How do I know this? I was there. Overnight, the move from a set menu to a cafeteria system in my Yorkshire comp changed many of my friends' diets from a fairly balanced diet to one of chips, pizza and doughnuts, because, unsurprisingly, that was what they liked. Consumer choice was important, wasn't it? Except that it wasn't. Choice is not an automatic, universal social good. And those who paid for this particular schoolboy error were mostly the kids from the rougher estates, who didn't eat well at home, either.
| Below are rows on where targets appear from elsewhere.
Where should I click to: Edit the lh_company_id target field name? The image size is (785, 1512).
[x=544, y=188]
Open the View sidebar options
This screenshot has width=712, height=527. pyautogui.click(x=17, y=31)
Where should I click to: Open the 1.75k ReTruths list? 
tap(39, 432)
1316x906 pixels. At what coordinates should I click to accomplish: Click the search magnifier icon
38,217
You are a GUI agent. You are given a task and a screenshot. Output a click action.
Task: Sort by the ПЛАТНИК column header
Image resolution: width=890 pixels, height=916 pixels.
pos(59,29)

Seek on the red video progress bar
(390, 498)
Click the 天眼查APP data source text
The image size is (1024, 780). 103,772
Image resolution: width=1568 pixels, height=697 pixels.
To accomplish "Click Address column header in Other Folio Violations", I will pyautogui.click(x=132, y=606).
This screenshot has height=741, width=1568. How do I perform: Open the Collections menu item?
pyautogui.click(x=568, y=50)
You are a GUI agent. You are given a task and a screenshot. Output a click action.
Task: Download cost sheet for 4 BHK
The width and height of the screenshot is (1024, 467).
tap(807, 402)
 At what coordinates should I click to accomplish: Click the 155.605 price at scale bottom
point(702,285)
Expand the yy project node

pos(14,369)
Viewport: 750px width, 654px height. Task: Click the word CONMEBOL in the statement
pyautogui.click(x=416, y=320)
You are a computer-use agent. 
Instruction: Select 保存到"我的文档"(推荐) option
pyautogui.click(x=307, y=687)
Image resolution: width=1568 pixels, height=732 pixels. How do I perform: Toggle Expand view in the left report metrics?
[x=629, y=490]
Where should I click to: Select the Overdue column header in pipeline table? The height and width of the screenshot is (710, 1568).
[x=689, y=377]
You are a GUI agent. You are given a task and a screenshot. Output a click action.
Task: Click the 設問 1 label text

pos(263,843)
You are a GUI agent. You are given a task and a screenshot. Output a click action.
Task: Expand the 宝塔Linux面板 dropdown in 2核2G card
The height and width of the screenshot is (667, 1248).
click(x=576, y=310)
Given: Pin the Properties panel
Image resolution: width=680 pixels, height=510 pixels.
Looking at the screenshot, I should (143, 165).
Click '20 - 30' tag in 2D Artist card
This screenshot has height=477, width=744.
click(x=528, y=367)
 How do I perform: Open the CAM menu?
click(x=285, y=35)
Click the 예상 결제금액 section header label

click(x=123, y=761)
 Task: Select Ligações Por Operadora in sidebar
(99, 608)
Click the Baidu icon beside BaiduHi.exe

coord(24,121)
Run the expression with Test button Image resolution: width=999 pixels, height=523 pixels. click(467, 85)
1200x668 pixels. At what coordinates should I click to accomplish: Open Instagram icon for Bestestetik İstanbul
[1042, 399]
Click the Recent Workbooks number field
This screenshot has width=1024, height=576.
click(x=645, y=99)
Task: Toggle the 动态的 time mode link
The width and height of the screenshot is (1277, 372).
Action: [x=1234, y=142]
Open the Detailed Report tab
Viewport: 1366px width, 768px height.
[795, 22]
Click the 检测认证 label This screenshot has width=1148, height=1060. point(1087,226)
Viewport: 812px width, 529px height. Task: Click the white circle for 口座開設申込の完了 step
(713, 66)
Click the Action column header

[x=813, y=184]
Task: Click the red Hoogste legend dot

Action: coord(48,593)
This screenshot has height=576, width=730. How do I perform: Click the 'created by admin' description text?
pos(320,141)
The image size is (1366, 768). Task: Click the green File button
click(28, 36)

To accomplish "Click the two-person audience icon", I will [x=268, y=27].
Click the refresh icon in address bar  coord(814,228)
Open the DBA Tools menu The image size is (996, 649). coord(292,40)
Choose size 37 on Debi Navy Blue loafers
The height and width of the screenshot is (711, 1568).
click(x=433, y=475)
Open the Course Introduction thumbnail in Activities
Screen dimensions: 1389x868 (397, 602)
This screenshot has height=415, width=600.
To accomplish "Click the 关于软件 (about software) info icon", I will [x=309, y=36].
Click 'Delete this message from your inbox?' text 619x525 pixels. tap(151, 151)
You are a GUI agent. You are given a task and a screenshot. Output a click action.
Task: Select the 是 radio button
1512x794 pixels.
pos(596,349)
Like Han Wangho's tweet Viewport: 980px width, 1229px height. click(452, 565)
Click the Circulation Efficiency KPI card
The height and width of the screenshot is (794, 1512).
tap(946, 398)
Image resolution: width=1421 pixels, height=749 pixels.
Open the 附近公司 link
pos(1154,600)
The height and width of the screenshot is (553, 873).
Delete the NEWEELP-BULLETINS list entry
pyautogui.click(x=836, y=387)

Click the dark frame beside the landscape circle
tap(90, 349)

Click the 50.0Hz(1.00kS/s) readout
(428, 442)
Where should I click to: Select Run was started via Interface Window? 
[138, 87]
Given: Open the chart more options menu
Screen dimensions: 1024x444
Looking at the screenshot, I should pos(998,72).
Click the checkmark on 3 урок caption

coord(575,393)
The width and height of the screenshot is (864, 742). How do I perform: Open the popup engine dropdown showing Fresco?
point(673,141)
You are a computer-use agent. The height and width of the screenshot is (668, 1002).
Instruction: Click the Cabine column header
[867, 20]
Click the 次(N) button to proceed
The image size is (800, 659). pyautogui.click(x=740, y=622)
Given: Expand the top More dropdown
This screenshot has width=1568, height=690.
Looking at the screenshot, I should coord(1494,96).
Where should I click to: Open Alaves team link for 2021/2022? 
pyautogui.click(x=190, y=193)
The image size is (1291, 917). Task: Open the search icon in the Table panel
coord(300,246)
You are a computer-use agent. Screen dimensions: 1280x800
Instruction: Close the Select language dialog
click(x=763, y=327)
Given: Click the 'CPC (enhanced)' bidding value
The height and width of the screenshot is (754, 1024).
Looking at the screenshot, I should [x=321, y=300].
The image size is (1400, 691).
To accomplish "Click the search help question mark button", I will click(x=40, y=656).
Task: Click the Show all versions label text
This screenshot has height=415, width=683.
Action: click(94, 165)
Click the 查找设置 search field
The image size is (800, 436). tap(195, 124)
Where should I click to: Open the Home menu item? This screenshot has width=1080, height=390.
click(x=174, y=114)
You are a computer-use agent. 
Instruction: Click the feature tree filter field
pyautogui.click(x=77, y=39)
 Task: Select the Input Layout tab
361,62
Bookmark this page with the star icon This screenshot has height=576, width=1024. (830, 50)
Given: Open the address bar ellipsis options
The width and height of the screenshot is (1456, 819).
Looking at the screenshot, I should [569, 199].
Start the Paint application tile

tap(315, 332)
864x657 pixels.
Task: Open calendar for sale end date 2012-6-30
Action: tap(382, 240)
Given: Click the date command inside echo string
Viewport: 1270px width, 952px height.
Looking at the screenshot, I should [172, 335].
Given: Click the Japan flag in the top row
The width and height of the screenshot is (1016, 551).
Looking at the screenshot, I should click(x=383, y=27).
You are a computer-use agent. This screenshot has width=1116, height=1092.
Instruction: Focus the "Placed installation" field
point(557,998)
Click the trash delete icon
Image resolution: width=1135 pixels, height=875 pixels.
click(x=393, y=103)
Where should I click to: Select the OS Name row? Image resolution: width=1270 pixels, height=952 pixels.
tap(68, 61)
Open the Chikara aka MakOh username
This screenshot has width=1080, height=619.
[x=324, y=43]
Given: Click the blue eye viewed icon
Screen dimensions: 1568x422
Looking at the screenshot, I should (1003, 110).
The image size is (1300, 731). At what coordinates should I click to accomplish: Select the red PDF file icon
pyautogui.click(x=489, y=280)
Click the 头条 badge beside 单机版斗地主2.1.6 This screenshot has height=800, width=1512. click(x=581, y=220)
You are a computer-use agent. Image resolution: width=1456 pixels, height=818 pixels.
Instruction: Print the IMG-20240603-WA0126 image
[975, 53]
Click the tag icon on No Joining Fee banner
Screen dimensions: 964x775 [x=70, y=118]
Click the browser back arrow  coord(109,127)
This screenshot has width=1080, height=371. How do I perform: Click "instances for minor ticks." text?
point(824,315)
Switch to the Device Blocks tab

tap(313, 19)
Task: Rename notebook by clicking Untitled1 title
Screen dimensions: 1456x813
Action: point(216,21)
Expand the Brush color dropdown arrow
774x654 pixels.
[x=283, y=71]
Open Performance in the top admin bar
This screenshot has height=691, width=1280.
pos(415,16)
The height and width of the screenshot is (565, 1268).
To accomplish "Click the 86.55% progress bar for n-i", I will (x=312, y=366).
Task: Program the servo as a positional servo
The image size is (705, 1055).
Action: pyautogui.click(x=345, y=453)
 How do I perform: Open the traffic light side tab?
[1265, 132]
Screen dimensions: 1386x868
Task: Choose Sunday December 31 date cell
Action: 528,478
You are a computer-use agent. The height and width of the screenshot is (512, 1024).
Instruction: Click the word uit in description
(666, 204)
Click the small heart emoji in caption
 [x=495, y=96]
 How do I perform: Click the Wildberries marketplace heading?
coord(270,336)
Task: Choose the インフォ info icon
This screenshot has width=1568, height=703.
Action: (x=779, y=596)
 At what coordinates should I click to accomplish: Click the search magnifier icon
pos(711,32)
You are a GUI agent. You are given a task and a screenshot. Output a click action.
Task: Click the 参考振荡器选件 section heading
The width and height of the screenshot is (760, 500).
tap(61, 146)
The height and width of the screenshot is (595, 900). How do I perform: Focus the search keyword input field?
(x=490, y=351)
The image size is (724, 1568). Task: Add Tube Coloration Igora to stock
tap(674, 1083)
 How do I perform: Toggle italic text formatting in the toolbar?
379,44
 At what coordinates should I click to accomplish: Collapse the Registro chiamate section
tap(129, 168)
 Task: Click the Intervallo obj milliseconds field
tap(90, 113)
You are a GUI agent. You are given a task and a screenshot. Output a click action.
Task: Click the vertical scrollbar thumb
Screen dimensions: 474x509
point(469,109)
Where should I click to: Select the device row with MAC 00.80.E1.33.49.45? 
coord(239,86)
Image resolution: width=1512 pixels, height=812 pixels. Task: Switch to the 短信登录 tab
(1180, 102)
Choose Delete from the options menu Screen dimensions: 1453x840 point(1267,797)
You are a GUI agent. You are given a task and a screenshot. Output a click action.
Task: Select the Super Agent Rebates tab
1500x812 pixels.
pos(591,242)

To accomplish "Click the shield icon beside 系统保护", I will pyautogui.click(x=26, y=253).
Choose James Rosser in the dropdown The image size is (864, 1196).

Fast-forward to today, and there's a sense of déjà vu. Obesity. It's just about people eating too much and not getting enough exercise, isn't it? I mean, why can't they just cut the calories and get off their fat backsides?

Surprisingly this, in a nutshell, is Andrew Lansley's breathtakingly subtle and innovative strategy to combat obesity. Eat less, move around more. Rather than getting people to understand healthy eating, we are back in the 1970s, cutting calories. In other words, if you eat a diet comprised of nothing but chips, as long as you eat few enough to stay within your calorie limits, you're healthy, as far as the government's concerned.

Lansley's comments have, unsurprisingly, found approving echoes in the right-leaning press: "fat people have only themselves to blame", runs one Telegraph comment piece. But obesity is simultaneously a public health and an educational problem, not just a medical condition. And, patently, if it were that simple we would have cracked it a long time ago.

Ilona Catherine, health correspondent for the Independent, writes: "Telling an obese person to consume less...is like telling an alcoholic to have one glass of wine rather than a bottle or two." Just read this fine, brave and personal piece by blogger Emma Burnell, if you really want to understand both the daily struggle and the politics that underlie obesity.

Now, I am not, I think, one to sign up to that twenty-first century, Oprah-style craze for converting every slight human condition into an illness. But I take exception to this.

Lansley's wrong-headedness derives from four errors: his dogma that what Labour has done is nanny-state and must be reversed; that a coercive, do-as-I-say approach will work in this area, for which there is little evidence; that central government edicts are undesirable per se and do not work (er, smoking ban, anyone?); and a fatal succumbing to food industry interests -- highlighted last year by former Downing Street adviser John McTernan in the Telegraph -- in proposing that self-regulation, instead of government control, is a large part of the answer. Yes, that worked well in the City, and the press, didn't it?

It is perhaps true that Labour's attempts have not solved the problem as quickly as anyone would have liked, although it is also difficult to prove how effectively one is turning around a long-term problem which often starts in childhood. But this package, according to most interested parties, is simplistic, unambitious and has precious little chance of successfully tackling our greatest single public health problem.

Worthless? Perhaps I wouldn't go that far. But not worth much.

Rob Marchant is a political commentator and former Labour Party manager who blogs at The Centre Left.